Russia: Personal data protection - employment electronic document flow
Recent amendments to the Labour Code of the Russian Federation of 30 December 2001 No. 197-FZ (as amended) ('the Labour Code'), which came into force on 22 November 2021, provided for electronic document flow in labour relations. This form of interaction has been widely used by employers in relation to remote employees, but now it may apply to all employees. According to the Federal Law of 22 November 2021 No. 377-FZ on Amendments to the Labor Code of the Russian Federation ('the Law'), employers are now authorised to create, sign, use, and store documents related to work in an electronic form without duplication on paper. Such document flow refers to documents that, according to the labour legislation, are drawn up on paper and with which employees (or candidates) must be familiarised in writing, subject to some exceptions. Andrey Slepov and Elena Morozova, from ADVANT Beiten, provide a summary of the impact of the new law on document flow in relation to personal data protection on both employers and employees.
In summary, the Law gives the employer the right to introduce electronic document flow through a local act. The transition to electronic interaction between the employer and the employee is possible upon written notification of the employee and subject to their written consent. However, the consent of employees, who do not have a work record and are hired for the first time after 1 January 2022, is not required.
Written consent to personal data processing
An employee's written consent to the processing of their personal data is required, for example:
- when transferring their personal data to third parties, except for the cases provided for by federal laws;
- when processing special categories of the employee's personal data (such as information on race, nationality, political views, religious and philosophical beliefs, health status, intimate life), if the processing of this data is not explicitly dictated by the law; and
- when transferring personal data to the U.S. or other jurisdictions (including China, India, etc.) that do not provide adequate protection of data subjects' rights in terms of the Russian law.
The possibility of giving written consent in the electronic form (including in a form of simple electronic signature, if so agreed between the parties) was provided by the Federal Law of 27 July 2006 No. 152-FZ on Personal Data (as amended) and confirmed by the Federal Service for Supervision of Communications, Information Technology, and Mass Media ('Roskomnadzor') in the sphere of personal data protection before the introduction of the Law1. The Law confirms the possibility of using a simple electronic signature of an employee for signing written consent to personal data processing.
As many interviews with candidates are nowadays held only, or at least initially, via video calls, the question of how to obtain the written consent of such candidates (when they are needed, for example, in case of transfer of data to the U.S.) has become more of an issue. As the use of a simple electronic signature requires a handwritten agreement between the parties, an alternative to written consent could be a combination of (i) a non-written (simple) consent that may be provided by way of ticking a checkbox on the website (that covers all aspects of processing candidates' data, except for transfer to the jurisdiction that does not provide adequate protection of data subjects' rights); and (ii) an acceptance of a user or information services agreement (the core condition of which shall be a necessity of transfer of data to the U.S., etc. for the purpose of fulfilling the agreement between the parties). Both consent and agreement may be placed, e.g. at the website, where a candidate should register.

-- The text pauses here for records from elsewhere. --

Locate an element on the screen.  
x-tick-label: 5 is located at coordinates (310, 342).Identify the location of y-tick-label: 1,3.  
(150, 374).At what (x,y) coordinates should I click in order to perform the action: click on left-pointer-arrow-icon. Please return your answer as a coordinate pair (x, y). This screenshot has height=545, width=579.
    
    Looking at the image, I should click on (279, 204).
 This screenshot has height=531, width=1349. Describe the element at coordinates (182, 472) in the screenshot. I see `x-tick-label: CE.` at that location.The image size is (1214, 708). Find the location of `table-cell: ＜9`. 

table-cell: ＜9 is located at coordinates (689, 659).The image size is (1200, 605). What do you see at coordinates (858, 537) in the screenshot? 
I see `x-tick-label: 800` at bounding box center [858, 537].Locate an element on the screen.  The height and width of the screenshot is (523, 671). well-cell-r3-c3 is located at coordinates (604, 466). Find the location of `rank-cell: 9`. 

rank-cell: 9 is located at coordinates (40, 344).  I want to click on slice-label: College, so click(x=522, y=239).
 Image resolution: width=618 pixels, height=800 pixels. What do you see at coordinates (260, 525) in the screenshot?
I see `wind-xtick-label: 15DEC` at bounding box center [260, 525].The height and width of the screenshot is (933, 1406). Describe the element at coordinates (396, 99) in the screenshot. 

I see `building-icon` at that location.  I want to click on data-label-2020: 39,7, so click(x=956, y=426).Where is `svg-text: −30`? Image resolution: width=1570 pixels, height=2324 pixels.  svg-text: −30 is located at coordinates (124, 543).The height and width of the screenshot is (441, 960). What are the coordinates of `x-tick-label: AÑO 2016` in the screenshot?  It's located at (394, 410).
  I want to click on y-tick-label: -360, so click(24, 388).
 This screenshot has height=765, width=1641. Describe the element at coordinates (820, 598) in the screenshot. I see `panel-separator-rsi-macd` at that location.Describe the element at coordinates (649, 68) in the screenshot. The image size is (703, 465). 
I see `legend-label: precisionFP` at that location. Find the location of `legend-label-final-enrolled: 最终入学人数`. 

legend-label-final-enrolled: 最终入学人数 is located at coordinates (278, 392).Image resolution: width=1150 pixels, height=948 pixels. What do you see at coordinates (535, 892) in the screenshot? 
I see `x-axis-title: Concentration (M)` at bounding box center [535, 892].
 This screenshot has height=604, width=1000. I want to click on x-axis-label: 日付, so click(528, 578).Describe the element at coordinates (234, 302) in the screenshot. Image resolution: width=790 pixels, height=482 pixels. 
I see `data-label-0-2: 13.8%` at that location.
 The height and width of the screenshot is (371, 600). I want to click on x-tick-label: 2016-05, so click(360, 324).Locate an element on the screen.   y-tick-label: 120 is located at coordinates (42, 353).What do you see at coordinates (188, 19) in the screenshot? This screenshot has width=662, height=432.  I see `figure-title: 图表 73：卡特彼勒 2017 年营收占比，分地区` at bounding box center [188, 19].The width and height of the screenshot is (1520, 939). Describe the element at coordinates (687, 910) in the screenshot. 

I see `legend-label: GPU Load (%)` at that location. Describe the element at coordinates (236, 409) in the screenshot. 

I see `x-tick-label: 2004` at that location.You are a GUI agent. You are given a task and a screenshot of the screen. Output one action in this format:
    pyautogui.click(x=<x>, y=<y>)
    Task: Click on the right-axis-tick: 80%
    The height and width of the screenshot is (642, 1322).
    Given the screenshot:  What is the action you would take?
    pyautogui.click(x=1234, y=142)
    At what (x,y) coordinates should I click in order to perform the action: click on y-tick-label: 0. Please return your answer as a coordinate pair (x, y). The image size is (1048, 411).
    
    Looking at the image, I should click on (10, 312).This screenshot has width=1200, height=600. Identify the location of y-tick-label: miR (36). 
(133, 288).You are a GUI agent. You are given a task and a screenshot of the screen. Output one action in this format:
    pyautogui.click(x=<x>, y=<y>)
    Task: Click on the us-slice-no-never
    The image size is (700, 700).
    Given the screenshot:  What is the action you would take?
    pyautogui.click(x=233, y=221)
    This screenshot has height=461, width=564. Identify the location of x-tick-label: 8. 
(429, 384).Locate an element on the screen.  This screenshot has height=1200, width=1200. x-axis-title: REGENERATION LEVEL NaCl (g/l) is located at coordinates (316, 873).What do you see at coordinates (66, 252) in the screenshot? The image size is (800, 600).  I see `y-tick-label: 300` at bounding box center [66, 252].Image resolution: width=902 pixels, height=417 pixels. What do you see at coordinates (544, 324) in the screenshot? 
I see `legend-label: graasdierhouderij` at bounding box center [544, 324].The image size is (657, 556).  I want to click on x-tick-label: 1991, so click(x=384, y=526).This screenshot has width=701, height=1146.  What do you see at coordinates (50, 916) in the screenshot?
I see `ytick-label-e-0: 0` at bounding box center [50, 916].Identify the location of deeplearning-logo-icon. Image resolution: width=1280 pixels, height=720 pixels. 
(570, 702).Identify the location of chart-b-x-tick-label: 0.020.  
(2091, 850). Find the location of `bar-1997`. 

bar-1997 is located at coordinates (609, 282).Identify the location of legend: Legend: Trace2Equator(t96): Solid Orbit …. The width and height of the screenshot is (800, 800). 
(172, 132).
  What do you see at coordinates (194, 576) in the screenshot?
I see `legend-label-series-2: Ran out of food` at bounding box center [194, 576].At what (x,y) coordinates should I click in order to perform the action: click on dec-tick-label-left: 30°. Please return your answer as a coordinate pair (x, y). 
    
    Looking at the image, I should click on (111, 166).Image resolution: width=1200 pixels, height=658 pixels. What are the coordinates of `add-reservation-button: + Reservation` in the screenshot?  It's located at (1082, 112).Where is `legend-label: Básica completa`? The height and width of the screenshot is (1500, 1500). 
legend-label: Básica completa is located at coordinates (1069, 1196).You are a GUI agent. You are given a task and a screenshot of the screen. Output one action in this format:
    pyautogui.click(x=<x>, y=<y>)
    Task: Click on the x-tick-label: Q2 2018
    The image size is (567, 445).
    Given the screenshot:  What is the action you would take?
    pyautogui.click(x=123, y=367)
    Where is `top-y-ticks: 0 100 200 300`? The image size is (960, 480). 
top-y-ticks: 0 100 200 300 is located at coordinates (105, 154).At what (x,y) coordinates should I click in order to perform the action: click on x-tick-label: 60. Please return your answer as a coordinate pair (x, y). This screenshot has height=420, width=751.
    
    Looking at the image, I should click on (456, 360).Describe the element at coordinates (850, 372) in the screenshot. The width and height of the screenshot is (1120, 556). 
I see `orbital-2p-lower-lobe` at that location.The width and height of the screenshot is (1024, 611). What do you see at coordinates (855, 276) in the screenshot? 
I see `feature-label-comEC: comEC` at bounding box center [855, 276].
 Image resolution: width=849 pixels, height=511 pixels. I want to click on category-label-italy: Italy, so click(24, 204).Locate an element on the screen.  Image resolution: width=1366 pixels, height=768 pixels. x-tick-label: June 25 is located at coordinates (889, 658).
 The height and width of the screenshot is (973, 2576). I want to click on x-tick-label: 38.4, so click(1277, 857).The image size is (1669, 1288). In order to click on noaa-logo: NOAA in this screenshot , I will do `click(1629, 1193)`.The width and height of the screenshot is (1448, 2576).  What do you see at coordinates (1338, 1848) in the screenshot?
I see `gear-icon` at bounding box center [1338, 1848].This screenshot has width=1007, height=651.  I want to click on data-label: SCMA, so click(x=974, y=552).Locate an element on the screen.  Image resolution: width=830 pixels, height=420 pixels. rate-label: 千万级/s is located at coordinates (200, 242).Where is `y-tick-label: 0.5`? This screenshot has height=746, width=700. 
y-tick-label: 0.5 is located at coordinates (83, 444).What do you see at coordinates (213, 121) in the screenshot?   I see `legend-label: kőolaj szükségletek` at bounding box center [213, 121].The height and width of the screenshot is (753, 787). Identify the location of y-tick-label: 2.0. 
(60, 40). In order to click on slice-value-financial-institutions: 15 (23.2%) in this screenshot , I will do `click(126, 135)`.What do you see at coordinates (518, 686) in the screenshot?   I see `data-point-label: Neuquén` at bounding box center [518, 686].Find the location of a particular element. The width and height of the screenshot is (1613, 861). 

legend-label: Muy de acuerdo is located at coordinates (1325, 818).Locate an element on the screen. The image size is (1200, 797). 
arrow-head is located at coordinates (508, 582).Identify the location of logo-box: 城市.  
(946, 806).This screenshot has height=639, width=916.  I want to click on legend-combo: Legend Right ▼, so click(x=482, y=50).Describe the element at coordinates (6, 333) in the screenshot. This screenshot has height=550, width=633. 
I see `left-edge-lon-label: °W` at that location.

Approval of data protection policies and bringing them to the attention of employees against signed receipt
The Law legitimises the use of the electronic signature of the employer (its representative) to sign resolutions on approval of internal policies related to personal data protection. For this purpose, employers may use an enhanced qualified electronic signature or enhanced unqualified electronic signature (in the latter case – if so agreed with the employee).
It is notable that electronic signatures created in accordance with foreign legislation and international standards are recognised as corresponding to the features of an enhanced electronic signature created in accordance with Russian legislation, if there is an appropriate international agreement with the participation of the Russian Federation. Due to the absence of such agreements with the U.S., the EU, and the EU Member States, the legal use of a foreign enhanced electronic signature (including a qualified one) is currently not possible. Thus, the possibility of the use of such foreign services by employers for employment law purposes is limited.
Employees may confirm receipt of local policies with the use of simple electronic signatures.
Thus, it is now legally possible to place local policies, e. g. on the intranet of a company, and avoid the collection of physical signatures of employees as an acknowledgement of signed receipt.